[14日 ロイター] – 米バイオ医薬品会社ノババックスは14日、米国で実施している新型コロナウイルスワクチン候補の後期臨床試験(治験)データで、変異株を含む新型コロナウイルスに対して90%以上の有効性を示したと発表した。

この臨床試験は、米とメキシコで約3万人のボランティアを対象に実施。第3・四半期に米などで緊急使用許可の申請を行う方向で準備を行っている。

今回の治験時に米で最も流行していた英国型変異株に対し93%以上の有効性を示した。ブラジル、 南アフリカ、インドで発見された変異株への感染者も治験に参加していた。

ワクチン候補は、重症化リスクが高い治験参加者に対して91%の有効性を示した。中等度から重度の症状を予防する効果は100%だった。また、同社が特定できなかったコロナ変異株に対しては、約70%の効果があったという。

副反応は頭痛や倦怠感、筋肉痛など、比較的軽度で、深刻な副反応の報告は被験者の一部にとどまった。

ワクチン製造見通しは、第3・四半期末までに月間1億回分、第4・四半期は月間1億5000万回という。

エリック最高経営責任者(CEO)はCNBCに対し、米国がワクチンの公平な分配を目指す国際的な枠組み「COVAX」を通じ、同社ワクチン1億1000万回分を供与する可能性があると語った。

また、ノババックスのワクチンを委託製造するインド製薬大手セラム・インスティチュート・オブ・インディア(SII)との提携を巡る申請手続きを開始したことを明らかにした。

▶ **データセット項目**:
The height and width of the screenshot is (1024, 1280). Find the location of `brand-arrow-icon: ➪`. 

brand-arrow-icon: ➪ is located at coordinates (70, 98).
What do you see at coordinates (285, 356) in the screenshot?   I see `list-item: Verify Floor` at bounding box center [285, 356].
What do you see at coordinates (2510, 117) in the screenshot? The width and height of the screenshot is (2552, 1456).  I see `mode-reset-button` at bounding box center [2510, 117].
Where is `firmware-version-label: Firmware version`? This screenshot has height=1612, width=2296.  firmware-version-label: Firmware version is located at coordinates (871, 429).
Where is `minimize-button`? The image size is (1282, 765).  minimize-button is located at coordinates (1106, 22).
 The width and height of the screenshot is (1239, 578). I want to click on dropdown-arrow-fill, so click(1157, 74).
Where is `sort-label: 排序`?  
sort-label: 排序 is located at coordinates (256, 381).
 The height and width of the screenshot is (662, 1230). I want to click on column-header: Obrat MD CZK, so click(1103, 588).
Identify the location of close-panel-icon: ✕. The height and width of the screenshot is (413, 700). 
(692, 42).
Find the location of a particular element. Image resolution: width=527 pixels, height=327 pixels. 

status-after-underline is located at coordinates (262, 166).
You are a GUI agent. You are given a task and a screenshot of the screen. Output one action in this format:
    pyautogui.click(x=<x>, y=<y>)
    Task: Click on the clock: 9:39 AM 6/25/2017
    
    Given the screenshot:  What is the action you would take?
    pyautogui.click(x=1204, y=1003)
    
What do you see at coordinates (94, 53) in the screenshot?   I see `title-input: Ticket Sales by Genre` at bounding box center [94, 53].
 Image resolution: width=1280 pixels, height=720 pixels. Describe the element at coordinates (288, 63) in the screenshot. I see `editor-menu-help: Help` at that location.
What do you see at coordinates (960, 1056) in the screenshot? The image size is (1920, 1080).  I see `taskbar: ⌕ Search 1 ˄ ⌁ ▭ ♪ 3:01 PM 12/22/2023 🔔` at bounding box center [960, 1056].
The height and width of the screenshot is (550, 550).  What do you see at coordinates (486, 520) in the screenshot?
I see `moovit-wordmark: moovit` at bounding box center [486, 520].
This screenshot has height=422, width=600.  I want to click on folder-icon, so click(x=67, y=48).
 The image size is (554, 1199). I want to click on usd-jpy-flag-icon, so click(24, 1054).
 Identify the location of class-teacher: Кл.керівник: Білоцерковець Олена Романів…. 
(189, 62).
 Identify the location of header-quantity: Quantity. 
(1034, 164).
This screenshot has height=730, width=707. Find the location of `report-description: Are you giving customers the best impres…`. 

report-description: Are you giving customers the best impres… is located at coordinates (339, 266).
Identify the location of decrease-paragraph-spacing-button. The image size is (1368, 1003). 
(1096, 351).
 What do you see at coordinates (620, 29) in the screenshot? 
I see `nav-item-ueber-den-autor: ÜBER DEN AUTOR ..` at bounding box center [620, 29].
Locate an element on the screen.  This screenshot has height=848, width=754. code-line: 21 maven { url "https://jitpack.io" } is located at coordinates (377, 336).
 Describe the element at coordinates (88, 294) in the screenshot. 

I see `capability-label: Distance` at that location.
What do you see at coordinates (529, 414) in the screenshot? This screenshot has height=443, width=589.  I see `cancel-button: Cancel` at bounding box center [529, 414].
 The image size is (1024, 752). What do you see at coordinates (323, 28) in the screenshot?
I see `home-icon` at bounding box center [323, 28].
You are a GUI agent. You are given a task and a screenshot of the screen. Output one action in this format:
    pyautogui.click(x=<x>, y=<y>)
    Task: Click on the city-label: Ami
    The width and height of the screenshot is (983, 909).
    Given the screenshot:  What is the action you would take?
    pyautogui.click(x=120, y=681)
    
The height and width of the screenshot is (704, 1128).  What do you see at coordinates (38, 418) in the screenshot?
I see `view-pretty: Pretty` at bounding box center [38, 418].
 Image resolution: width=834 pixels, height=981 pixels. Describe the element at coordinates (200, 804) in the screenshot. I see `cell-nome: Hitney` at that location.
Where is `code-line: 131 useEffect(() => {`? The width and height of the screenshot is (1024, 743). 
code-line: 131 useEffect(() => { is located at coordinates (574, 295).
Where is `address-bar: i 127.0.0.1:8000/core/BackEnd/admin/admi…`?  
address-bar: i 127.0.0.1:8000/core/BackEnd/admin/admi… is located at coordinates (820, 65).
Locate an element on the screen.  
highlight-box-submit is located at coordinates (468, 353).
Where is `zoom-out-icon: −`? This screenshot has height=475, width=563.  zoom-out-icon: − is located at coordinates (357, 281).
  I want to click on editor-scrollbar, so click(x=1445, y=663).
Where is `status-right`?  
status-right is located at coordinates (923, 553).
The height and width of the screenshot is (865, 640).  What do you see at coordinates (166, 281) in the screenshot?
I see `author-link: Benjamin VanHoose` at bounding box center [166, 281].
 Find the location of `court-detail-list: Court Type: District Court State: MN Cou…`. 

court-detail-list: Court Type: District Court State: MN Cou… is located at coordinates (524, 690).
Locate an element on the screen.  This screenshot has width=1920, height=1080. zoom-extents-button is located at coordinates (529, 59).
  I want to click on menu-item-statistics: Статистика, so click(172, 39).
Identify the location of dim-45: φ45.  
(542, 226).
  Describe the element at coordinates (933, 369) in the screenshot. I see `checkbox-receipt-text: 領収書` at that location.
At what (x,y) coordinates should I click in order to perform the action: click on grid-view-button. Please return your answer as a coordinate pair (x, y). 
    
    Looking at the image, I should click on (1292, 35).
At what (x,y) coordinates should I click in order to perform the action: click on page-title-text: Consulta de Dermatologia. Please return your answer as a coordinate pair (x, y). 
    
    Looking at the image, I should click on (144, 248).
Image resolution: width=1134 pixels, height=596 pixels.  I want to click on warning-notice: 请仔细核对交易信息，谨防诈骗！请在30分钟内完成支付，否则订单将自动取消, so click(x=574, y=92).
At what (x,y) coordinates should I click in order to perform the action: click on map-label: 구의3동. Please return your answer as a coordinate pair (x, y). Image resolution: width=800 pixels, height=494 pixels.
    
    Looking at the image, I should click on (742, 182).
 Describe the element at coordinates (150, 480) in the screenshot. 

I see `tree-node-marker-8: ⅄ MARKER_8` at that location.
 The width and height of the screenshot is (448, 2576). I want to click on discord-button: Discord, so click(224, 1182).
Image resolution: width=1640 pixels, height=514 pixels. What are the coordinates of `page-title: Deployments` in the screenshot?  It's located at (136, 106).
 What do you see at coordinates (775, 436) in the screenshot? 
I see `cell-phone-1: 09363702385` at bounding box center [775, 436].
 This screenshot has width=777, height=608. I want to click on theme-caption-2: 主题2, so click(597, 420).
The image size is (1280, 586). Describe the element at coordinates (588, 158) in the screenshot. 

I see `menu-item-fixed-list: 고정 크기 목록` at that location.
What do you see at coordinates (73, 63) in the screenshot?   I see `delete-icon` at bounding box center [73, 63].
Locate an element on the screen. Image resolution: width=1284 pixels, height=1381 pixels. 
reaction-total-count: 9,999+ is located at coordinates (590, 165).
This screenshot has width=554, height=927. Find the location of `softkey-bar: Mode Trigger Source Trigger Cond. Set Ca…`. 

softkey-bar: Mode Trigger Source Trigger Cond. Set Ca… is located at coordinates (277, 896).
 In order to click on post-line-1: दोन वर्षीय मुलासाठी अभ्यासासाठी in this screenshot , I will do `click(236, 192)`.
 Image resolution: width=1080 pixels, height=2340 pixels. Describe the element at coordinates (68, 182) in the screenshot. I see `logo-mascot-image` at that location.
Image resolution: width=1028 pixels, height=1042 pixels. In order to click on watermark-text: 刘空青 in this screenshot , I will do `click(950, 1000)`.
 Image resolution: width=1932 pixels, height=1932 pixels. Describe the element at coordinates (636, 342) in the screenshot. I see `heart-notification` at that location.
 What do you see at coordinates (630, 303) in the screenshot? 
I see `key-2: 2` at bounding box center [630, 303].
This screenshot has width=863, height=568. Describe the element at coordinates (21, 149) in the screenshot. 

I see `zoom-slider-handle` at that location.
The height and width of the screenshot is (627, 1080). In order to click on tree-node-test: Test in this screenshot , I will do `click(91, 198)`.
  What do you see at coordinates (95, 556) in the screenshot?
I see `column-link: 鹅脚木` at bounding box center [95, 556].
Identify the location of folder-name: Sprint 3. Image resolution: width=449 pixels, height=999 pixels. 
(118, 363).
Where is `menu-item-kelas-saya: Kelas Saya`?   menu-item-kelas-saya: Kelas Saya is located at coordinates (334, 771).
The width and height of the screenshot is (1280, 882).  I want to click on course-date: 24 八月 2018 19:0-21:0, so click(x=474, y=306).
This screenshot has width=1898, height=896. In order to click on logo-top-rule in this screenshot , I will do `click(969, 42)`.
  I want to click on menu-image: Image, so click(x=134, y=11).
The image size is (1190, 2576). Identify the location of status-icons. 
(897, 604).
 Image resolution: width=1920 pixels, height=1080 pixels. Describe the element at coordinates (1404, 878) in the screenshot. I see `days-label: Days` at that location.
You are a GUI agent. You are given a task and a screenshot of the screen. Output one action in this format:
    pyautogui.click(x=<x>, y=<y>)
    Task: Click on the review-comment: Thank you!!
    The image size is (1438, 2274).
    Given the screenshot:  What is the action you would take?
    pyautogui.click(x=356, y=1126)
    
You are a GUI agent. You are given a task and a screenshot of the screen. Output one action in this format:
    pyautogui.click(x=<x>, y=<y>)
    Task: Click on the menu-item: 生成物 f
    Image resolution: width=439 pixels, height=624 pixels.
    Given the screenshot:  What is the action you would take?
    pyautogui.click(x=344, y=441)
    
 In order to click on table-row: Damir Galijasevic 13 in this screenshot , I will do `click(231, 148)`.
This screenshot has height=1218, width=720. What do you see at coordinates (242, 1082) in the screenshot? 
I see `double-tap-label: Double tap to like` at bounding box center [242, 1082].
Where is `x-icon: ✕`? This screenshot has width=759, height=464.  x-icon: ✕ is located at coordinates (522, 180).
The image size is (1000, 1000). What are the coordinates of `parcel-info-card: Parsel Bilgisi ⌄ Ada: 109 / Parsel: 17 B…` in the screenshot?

▶ **作業指示 1**: 抽出テキストのうち、「この臨床試験は、米とメキシコ」から下へ「は被験者の一部にとどまった。」までの部分をすべて抜き出してください。
▶ **作業指示 2**: 抽出テキストの「ワクチン候補は、重症化リスクが高い」で始まる段落を、主な数値を残して箇条書きに直してください。
ここでの作業に項目は使いません。

▶ **解答 1**:
この臨床試験は、米とメキシコで約3万人のボランティアを対象に実施。第3・四半期に米などで緊急使用許可の申請を行う方向で準備を行っている。

今回の治験時に米で最も流行していた英国型変異株に対し93%以上の有効性を示した。ブラジル、 南アフリカ、インドで発見された変異株への感染者も治験に参加していた。

ワクチン候補は、重症化リスクが高い治験参加者に対して91%の有効性を示した。中等度から重度の症状を予防する効果は100%だった。また、同社が特定できなかったコロナ変異株に対しては、約70%の効果があったという。

副反応は頭痛や倦怠感、筋肉痛など、比較的軽度で、深刻な副反応の報告は被験者の一部にとどまった。

▶ **解答 2**:
- 重症化リスクが高い治験参加者への有効性：91%
- 中等度から重度の症状を予防する効果：100%
- 同社が特定できなかったコロナ変異株への効果：約70%